___ Data provided ___
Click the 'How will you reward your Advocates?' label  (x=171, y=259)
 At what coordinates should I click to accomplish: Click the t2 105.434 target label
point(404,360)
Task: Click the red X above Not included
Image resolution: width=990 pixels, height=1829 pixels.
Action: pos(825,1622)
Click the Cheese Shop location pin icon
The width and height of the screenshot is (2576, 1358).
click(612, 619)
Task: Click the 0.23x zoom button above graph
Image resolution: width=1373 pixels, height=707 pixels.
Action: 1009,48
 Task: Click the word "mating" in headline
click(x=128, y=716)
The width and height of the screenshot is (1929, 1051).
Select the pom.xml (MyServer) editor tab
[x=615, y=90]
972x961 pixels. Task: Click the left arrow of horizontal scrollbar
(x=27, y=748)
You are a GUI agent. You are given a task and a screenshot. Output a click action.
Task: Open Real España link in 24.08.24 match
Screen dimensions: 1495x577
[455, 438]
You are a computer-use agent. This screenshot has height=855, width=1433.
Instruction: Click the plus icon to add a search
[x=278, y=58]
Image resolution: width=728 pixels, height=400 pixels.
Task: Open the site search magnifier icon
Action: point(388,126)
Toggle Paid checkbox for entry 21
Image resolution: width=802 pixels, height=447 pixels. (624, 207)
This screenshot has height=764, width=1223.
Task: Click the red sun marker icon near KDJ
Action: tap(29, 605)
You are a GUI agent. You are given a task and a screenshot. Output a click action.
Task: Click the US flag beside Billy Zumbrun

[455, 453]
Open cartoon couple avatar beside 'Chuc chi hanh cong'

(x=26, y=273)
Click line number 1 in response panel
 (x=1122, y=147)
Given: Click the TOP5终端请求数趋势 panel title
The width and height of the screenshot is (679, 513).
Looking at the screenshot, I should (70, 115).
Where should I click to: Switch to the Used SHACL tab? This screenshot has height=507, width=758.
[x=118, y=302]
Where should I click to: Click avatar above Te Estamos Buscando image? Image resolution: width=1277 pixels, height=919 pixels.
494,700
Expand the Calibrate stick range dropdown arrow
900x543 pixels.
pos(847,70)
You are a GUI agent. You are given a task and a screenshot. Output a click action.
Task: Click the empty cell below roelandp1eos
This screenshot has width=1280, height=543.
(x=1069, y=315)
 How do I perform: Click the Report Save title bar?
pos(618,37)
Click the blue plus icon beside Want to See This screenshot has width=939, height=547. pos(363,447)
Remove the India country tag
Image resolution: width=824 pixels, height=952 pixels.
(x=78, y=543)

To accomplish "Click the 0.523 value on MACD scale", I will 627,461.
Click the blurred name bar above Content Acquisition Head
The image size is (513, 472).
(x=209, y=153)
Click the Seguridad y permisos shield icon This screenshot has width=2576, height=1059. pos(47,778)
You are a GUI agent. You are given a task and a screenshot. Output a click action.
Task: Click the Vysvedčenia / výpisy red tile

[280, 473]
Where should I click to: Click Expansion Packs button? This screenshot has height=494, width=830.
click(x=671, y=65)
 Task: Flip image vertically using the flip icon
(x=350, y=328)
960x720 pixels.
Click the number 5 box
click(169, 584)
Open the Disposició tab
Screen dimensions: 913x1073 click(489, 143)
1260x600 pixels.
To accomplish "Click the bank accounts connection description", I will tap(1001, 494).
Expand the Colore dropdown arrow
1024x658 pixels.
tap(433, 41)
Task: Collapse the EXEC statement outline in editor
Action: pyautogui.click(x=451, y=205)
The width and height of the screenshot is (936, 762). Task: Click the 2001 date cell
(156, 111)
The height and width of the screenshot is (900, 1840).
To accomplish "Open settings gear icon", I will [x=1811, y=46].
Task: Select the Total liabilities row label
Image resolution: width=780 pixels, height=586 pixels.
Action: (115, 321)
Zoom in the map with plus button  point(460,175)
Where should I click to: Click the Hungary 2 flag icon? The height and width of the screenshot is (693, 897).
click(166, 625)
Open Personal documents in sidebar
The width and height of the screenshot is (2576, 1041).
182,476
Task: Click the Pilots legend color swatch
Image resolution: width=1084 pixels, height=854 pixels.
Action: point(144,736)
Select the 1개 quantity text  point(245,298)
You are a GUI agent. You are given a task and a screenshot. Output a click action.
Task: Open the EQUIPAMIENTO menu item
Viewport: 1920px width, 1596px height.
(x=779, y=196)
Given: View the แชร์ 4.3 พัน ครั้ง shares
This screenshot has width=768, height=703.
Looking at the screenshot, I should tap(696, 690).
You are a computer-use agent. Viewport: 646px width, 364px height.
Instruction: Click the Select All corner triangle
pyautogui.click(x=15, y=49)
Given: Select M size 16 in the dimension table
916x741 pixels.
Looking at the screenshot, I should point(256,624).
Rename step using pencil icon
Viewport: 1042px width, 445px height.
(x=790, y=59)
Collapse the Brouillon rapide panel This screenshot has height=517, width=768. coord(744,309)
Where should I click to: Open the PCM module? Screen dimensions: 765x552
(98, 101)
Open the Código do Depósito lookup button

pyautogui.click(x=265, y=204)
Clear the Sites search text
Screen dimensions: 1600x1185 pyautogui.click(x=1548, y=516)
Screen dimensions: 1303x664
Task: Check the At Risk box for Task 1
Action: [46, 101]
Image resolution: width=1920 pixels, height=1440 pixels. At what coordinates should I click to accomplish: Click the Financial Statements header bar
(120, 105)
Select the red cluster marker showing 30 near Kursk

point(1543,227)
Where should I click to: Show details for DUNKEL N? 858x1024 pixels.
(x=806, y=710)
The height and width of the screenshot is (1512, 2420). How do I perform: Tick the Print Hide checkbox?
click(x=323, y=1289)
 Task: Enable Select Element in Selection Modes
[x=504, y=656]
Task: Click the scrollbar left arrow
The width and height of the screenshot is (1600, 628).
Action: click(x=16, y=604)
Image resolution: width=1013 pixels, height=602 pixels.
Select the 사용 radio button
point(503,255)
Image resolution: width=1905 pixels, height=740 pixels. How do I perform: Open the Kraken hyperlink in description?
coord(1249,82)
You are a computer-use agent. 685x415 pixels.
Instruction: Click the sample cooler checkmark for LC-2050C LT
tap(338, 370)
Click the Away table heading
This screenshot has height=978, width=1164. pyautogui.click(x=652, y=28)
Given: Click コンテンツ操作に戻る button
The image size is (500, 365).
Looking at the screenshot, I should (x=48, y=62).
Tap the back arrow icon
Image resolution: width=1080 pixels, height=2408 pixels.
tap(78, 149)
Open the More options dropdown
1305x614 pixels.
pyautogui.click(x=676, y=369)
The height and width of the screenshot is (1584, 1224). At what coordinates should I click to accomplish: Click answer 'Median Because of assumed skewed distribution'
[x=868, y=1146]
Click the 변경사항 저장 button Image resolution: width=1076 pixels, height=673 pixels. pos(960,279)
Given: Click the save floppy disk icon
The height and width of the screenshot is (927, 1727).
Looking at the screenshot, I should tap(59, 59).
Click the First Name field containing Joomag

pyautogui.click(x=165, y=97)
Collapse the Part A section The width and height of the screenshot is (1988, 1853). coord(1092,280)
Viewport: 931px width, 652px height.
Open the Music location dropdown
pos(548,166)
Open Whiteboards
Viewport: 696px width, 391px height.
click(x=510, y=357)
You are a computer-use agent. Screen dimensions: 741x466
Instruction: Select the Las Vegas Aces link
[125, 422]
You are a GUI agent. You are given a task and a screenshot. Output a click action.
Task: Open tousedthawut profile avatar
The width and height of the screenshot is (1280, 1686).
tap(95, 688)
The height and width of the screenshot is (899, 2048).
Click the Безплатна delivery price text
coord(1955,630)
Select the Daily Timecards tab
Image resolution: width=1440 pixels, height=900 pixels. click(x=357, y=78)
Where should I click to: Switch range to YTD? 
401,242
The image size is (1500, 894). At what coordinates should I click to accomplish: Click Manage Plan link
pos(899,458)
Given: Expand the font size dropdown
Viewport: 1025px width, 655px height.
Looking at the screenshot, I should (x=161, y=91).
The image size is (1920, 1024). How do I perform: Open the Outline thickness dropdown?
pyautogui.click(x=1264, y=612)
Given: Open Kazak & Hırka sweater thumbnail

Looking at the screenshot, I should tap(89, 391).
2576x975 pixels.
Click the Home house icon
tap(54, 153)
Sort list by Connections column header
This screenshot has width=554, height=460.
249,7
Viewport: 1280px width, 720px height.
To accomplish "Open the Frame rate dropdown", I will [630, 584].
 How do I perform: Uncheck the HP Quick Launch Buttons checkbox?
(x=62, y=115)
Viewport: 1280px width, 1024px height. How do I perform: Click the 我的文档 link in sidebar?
___
-- Written exercise --
Rename "label" to "caption" in the data starting at its first line and ending at the line that contains "point(404,360)". Give back only those lines, with everything else unchanged.

-- Output for this exercise --
Click the 'How will you reward your Advocates?' caption  (x=171, y=259)
 At what coordinates should I click to accomplish: Click the t2 105.434 target caption
point(404,360)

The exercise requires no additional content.